Kazys Skučas (3 March 1894 in Mauručiai, Marijampolė district – 30 July 1941 in the Butyrka prison) was a Lithuanian politician and General of the Lithuanian Army. Skučas was the last Minister of the Interior of independent Lithuania. He was a target of anti-Lithuanian Soviet propaganda in the days leading to the 1940 Soviet ultimatum and occupation of Lithuania. Right after the Red Army invaded Lithuania on 15 June 1940, Skučas was directed to leave the country by the then-President Antanas Smetona but was arrested at the border several days later by the then acting Lithuanian President Antanas Merkys and handed over to the Russians, transported to Moscow, and executed in 1941.

==Early life and career==
After graduation from the Veiveriai Pedagogical Seminary in 1912, Skučas worked as a teacher for a few years. He then enrolled to the Pedagogical Institute of Petrograd. However, in 1915 he was drafted into the Imperial Russian Army and served in the Romanian front with the 249th Infantry Regiment. In 1918 he returned to Lithuania and volunteered for the Lithuanian Army, where he began by organized police forces in Daugai. Skučas steadily rose through the ranks and in March 1928 he became the commander of the 2nd Infantry Division and the Kaunas garrison.

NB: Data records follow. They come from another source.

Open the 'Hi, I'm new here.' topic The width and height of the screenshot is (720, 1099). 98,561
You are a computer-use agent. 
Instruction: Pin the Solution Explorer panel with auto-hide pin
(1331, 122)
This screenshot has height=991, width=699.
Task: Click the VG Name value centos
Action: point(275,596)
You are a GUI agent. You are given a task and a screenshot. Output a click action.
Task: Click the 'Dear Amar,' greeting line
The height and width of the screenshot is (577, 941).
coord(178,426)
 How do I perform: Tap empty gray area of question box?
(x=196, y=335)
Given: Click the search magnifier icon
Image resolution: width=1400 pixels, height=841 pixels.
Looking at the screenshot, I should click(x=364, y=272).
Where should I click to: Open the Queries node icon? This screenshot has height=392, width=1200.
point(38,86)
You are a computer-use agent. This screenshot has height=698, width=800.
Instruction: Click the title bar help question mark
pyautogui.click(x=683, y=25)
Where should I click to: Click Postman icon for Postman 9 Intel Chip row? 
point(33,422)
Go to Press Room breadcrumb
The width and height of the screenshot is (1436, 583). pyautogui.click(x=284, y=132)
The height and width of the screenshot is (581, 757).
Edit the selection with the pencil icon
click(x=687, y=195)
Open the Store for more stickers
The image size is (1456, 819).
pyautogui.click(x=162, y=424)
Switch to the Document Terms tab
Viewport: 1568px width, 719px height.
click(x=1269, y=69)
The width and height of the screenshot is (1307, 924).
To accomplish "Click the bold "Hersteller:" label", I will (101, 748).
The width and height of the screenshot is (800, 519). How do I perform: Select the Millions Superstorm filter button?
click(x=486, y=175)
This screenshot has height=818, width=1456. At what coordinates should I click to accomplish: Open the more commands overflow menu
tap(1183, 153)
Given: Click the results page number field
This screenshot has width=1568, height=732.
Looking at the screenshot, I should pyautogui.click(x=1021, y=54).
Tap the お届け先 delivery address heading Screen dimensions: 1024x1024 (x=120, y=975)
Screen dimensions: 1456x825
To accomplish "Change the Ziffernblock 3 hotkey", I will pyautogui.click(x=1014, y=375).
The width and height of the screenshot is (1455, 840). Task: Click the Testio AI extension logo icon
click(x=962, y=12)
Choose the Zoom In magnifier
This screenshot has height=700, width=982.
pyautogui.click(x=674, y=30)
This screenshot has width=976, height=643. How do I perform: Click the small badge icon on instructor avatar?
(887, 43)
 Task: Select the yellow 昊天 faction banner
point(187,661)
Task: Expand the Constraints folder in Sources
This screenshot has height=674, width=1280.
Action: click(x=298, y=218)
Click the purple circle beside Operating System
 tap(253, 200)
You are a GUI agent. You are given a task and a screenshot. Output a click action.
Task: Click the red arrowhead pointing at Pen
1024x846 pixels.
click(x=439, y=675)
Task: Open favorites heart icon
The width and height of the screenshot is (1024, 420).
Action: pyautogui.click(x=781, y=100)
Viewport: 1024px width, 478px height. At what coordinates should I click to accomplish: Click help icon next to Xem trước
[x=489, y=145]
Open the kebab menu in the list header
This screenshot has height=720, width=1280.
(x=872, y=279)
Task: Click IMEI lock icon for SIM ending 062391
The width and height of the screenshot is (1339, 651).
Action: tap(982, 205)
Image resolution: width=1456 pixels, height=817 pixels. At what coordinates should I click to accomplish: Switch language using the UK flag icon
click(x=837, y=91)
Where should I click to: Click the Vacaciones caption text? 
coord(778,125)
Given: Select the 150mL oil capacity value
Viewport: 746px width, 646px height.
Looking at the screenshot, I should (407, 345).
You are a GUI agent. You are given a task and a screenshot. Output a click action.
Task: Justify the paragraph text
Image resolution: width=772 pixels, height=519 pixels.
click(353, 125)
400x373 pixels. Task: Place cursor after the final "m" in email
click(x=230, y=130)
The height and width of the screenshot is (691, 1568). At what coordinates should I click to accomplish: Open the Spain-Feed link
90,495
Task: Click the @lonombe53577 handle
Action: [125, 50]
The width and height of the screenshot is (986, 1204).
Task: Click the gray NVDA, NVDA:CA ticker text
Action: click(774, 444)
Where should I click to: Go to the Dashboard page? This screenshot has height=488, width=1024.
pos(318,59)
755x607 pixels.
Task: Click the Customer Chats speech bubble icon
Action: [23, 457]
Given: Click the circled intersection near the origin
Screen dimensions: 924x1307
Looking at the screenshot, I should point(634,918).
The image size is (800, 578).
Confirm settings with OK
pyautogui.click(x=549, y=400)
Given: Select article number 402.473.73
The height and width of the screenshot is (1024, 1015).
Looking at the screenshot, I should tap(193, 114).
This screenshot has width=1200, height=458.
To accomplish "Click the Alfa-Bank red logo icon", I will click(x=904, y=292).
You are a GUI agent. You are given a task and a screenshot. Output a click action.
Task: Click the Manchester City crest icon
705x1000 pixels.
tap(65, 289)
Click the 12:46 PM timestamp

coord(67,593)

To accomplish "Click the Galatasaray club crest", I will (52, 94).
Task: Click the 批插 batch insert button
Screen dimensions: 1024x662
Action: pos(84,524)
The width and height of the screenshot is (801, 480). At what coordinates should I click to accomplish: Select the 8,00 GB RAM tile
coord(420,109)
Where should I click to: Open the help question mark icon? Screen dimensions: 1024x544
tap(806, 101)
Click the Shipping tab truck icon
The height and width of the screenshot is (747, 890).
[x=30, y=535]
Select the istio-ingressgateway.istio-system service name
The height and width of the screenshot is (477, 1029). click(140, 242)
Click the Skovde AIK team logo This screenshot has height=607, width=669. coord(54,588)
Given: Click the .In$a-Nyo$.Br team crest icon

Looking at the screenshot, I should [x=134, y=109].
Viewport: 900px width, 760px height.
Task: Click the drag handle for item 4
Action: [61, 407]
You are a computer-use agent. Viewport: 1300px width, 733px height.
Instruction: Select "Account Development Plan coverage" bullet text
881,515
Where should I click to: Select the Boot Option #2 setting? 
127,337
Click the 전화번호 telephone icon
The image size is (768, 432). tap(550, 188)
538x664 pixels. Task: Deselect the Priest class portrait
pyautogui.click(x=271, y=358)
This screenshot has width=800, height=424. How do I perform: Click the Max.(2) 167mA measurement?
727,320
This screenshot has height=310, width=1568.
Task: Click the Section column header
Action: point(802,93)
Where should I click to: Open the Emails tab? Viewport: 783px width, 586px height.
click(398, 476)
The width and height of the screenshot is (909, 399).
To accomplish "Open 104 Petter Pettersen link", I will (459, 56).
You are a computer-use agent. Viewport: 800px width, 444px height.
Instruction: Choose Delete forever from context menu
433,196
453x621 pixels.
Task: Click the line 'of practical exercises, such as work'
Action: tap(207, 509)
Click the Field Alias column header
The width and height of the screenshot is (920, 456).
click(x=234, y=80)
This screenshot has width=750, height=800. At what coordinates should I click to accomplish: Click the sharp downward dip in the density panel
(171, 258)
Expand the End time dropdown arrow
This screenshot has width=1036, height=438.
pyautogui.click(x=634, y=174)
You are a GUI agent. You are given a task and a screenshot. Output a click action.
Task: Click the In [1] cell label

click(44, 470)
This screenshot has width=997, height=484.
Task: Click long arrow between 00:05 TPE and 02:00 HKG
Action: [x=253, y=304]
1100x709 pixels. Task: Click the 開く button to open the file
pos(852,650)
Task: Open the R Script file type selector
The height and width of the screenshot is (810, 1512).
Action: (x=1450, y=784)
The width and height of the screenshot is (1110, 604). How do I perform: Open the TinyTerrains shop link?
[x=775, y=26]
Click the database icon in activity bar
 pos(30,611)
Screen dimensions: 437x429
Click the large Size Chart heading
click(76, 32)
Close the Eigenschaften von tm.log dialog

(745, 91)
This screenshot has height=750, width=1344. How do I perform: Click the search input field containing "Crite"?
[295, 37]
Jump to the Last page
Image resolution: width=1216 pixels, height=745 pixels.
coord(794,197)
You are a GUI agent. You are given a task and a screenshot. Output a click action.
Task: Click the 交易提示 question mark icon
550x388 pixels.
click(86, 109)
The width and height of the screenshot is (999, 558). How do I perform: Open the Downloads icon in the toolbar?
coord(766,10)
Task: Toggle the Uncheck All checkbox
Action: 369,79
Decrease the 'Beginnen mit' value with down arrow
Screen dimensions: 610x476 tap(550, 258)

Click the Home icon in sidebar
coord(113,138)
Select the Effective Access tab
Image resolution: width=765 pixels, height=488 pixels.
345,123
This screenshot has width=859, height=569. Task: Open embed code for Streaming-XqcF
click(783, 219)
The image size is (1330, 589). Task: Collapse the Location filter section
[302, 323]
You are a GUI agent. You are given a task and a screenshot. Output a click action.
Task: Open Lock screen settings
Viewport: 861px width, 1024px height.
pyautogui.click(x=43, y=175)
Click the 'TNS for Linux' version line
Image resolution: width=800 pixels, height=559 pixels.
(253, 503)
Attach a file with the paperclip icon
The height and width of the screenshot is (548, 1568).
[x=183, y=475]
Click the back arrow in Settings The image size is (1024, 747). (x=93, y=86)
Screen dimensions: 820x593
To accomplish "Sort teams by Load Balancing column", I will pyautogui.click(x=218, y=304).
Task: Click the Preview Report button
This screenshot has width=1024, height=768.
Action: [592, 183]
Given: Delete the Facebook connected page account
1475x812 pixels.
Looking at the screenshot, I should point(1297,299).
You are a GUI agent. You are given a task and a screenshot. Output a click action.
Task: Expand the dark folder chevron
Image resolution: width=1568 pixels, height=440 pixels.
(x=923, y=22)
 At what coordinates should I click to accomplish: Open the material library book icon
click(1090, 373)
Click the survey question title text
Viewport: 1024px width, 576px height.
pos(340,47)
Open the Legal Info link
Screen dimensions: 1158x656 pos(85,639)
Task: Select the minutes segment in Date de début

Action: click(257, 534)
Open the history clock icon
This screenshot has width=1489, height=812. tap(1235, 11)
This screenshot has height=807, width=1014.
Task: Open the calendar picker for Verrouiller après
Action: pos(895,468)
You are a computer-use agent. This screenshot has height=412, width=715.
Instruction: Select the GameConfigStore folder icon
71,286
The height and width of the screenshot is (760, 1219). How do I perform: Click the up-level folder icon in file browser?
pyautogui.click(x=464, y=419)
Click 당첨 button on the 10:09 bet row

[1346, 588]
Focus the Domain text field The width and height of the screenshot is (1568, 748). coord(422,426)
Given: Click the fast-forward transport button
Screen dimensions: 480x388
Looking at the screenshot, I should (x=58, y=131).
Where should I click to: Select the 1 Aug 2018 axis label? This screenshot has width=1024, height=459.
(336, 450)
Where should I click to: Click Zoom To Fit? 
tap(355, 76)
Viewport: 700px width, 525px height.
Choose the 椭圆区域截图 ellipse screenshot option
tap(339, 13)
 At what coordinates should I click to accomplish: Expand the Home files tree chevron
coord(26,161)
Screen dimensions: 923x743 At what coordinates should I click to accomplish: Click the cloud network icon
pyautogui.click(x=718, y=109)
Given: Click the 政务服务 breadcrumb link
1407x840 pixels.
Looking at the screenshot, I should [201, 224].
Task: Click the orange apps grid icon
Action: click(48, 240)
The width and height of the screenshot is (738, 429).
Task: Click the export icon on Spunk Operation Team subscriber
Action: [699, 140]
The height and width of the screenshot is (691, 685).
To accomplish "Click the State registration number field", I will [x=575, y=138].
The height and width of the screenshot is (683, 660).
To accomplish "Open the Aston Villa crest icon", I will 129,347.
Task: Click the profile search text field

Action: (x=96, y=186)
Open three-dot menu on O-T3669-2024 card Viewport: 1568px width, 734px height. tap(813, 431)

From 1934 to 1938, Skučas worked as a military attaché in Russia. After his return, he was promoted to brigadier general, but he soon retired. He then joined the 20th cabinet (Prime Minister Jonas Černius) as the Minister of the Interior. Formed after the government crisis in the aftermath of the 1939 German ultimatum to Lithuania, the 20th cabinet included four generals. Skučas retained his position when Prime Minister Antanas Merkys formed the 21st cabinet in fall 1939.

==Soviet persecution==
In spring 1940, the Soviet Union heightened its anti-Lithuanian rhetoric and increased diplomatic pressure. The Lithuanian government was accused of kidnapping, torturing, and interrogating two Russian soldiers, stationed in Lithuania according to the Soviet–Lithuanian Mutual Assistance Treaty of 1939. Skučas and Director of the State Security Department Augustinas Povilaitis were singled out as the main perpetrators of the provocations. Despite Lithuanian repeated pledges to fully investigate the incident, the Soviets kept pressing the charges. Just before receiving the Soviet ultimatum, Lithuanian government decided that Skučas should resign. However, it was not enough and the Lithuanians were presented with the ultimatum, listing three demands. The first demand was to put Skučas and Povilaitis on trial.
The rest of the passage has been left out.